━━ SOURCE DOCUMENT ━━
On top of all of this, we have a Milo Milestone. Last night Nate put him in one of our favorite newborn sleepers, and it was too small. TOO SMALL! He finally outgrew a piece of newborn clothing! We didn't realize it until Nate had crammed him all the way in it, and poor Milo just laid on the changing table and scowled at us, like, "Really? I can't move at all, and you're just going to stand there and giggle at me?" Tell me again why I didn't think to take a picture of that! The rest of his newborn stuff still fits, but now I have an excuse to start phasing in 0-3 month clothing, which we have quite a bit of. Can't wait!

Anyway, all of this to say, Happy Valentine's Day, whether you're a cynic or a romantic, or somewhere in between. Hope you get exactly what you want from this day.

Now, if you'll excuse me, I've got a Valentine to snuggle.

Cuddle up, baby.

Wednesday, February 9, 2011

Sarah's News

Okay, Sarah gave me the okay to spill the beans.

She and Bryan are expecting baby #3.  WHAT?  I'd just like to go on the record as saying that Nate and I knew it, before she ever even announced it.  And boy do we love to be right.

So CONGRATULATIONS, Sar!  You are a much braver woman than I.

Tuesday, February 8, 2011

A little update

In case you're wondering, YES, I did forget about you. I've been otherwise occupied with so many things...

 A family night, for example, where I found out that Sarah had some very interesting news...

 Or just chilling with this adorable, precious boy. He quite frequently has his mouth open, for one reason or another, which means he takes after his mommy quite a bit...

 And I'm a little late in updating this, but Milo had his first bath in the whale tub quite a while ago. He wore his bathrobe a little more recently, only because I forgot that we had it. 
 Then, of course, I've been hanging out with my two favorite men. Look how proud Nate is!

And in case you missed the birth announcement, here is the sweetest picture of the most fantastic baby in the world.

So yeah, I've been a little busy. I'm sure you understand.

Wednesday, February 2, 2011

Oh be careful little ears

Oh be careful little ears what you hear...

In case you've heard enough about my little man (which couldn't be possible), let's take a little trip to my sister Sarah's house and peek in at dinner time in the Williams' home.  Picture Sarah and Bryan sitting down to eat with their two sweet girls, Lily, 3 1/2, and Kaylee, 7 months.
━━━
USING THE INFORMATION:
1 - Set down the passage of the blog excerpt starting with "Anyway, all of" and going on through "from this day.".
2 - Rewrite more briefly the paragraph of the blog excerpt that begins "On top of all of this, we have a Milo Milestone," keeping its main facts.
3 - Answer these questions from the blog excerpt:
(a) What is the title of the post dated Wednesday, February 9, 2011?
(b) In what tub did Milo have his first bath?
(c) What are the names and ages of Sarah and Bryan's two daughters?
The records that follow are separate material, unrelated to the blog excerpt.
━━ SUPPLIED INFORMATION ━━
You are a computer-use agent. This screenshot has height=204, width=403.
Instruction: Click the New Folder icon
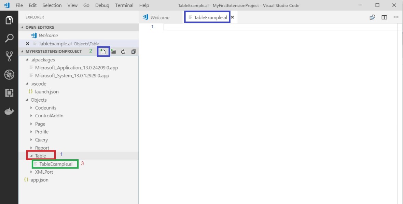tap(113, 52)
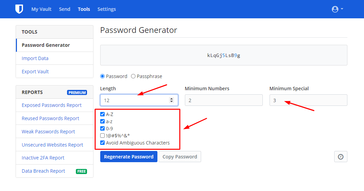Screen dimensions: 364x191
Task: Toggle the 0-9 numbers checkbox
Action: coord(103,129)
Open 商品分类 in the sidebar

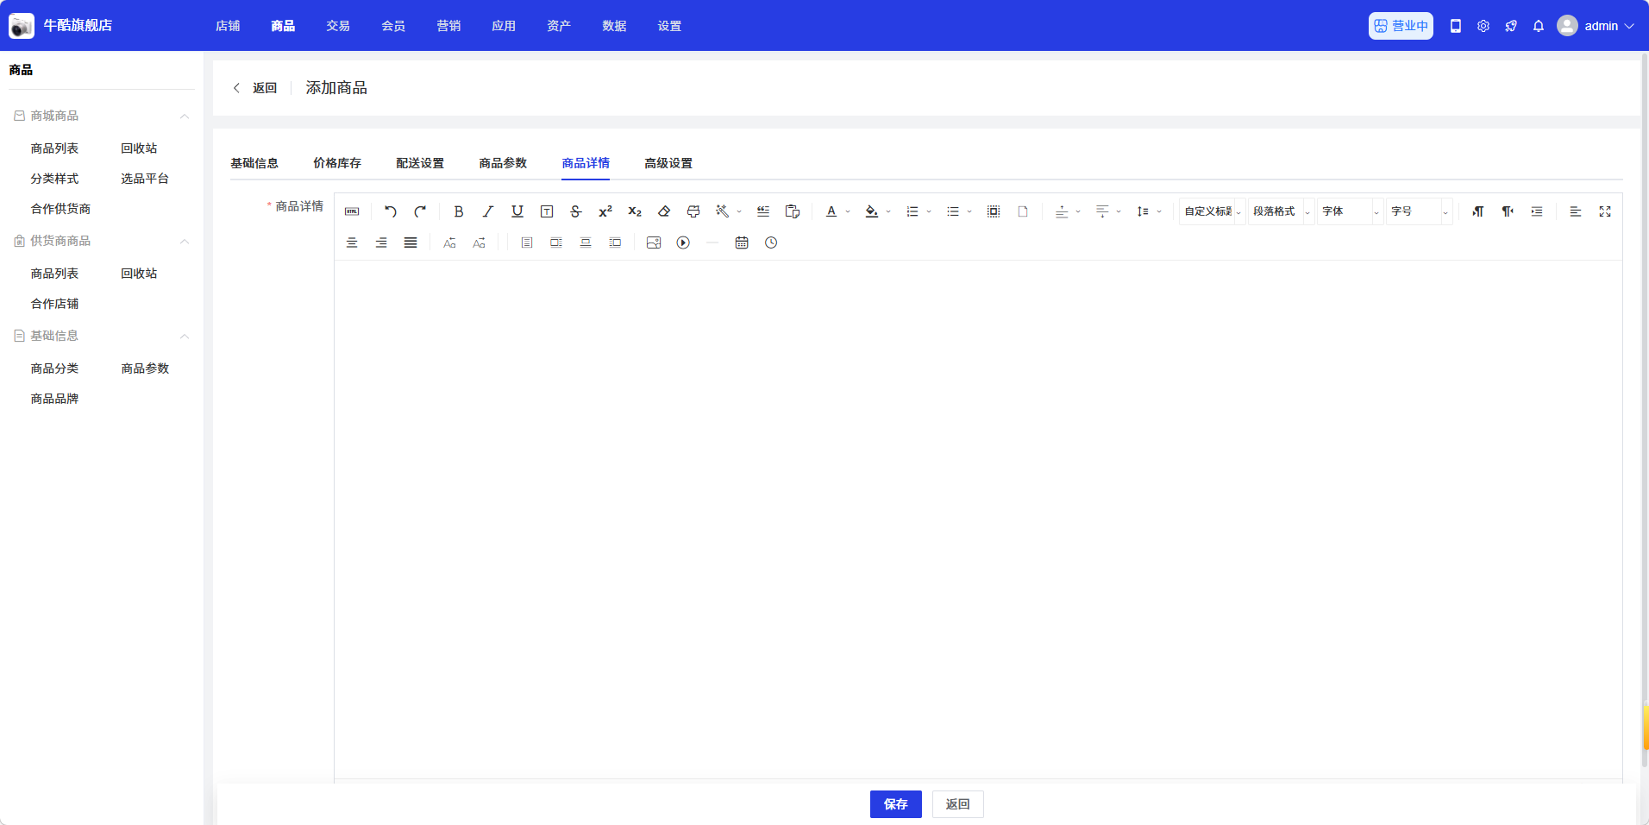pyautogui.click(x=54, y=368)
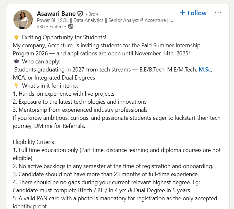The image size is (234, 209).
Task: Open Asawari Bane's profile photo
Action: [x=23, y=20]
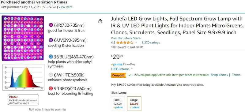Open the View item link
The height and width of the screenshot is (112, 245).
pos(65,7)
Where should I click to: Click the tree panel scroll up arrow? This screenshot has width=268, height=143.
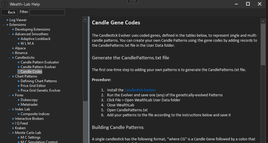tap(86, 19)
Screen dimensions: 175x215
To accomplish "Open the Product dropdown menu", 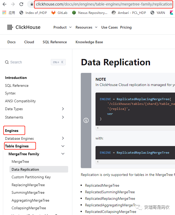I will [63, 27].
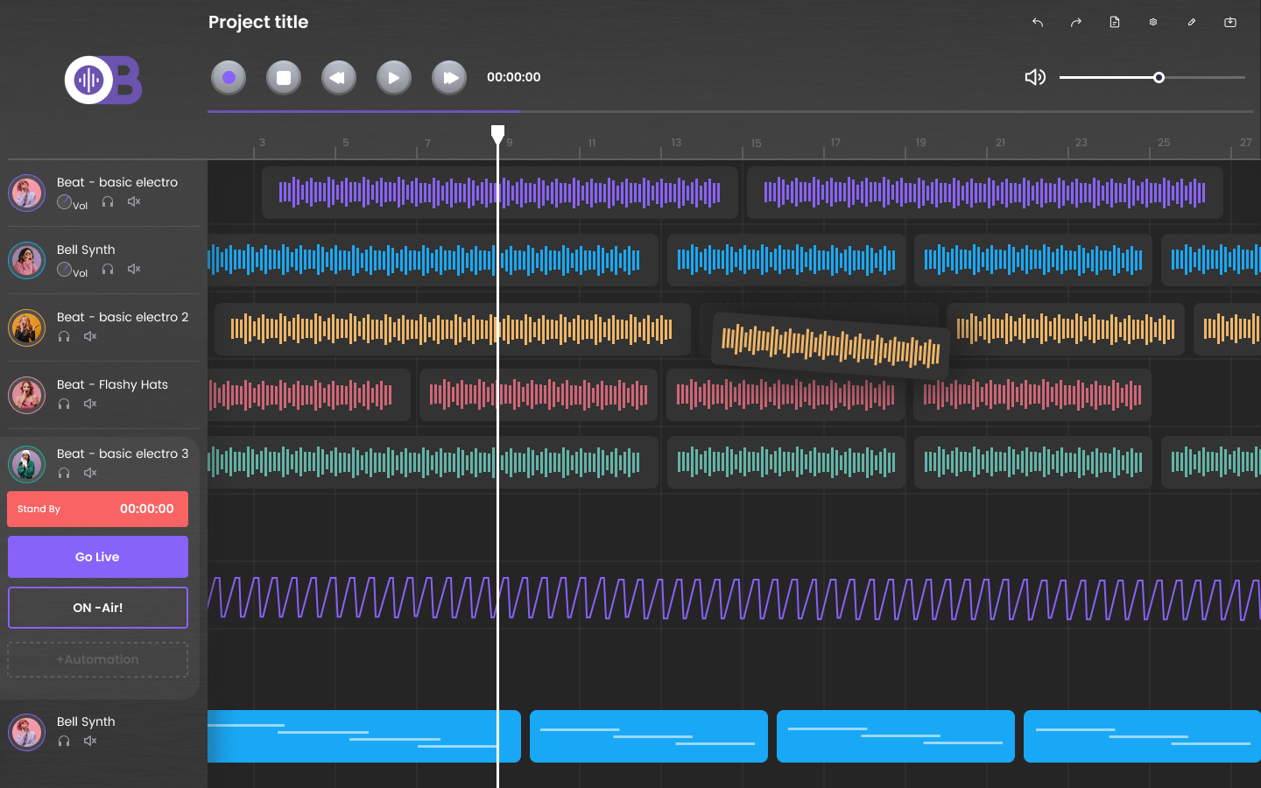Mute the Beat - Flashy Hats track
This screenshot has height=788, width=1261.
pos(90,404)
━━━
ANSWERS IN ORDER:
1 -
Anyway, all of this to say, Happy Valentine's Day, whether you're a cynic or a romantic, or somewhere in between. Hope you get exactly what you want from this day.

2 - Milo reached a milestone last night by outgrowing one of the family's favorite newborn sleepers. Nate realized it only after squeezing him all the way in, and Milo lay scowling on the changing table while his parents giggled. No picture was taken. His other newborn clothes still fit, but the writer can now start phasing in the family's ample supply of 0-3 month clothing.

3 -
(a) Sarah's News
(b) The whale tub
(c) Lily, 3 1/2, and Kaylee, 7 months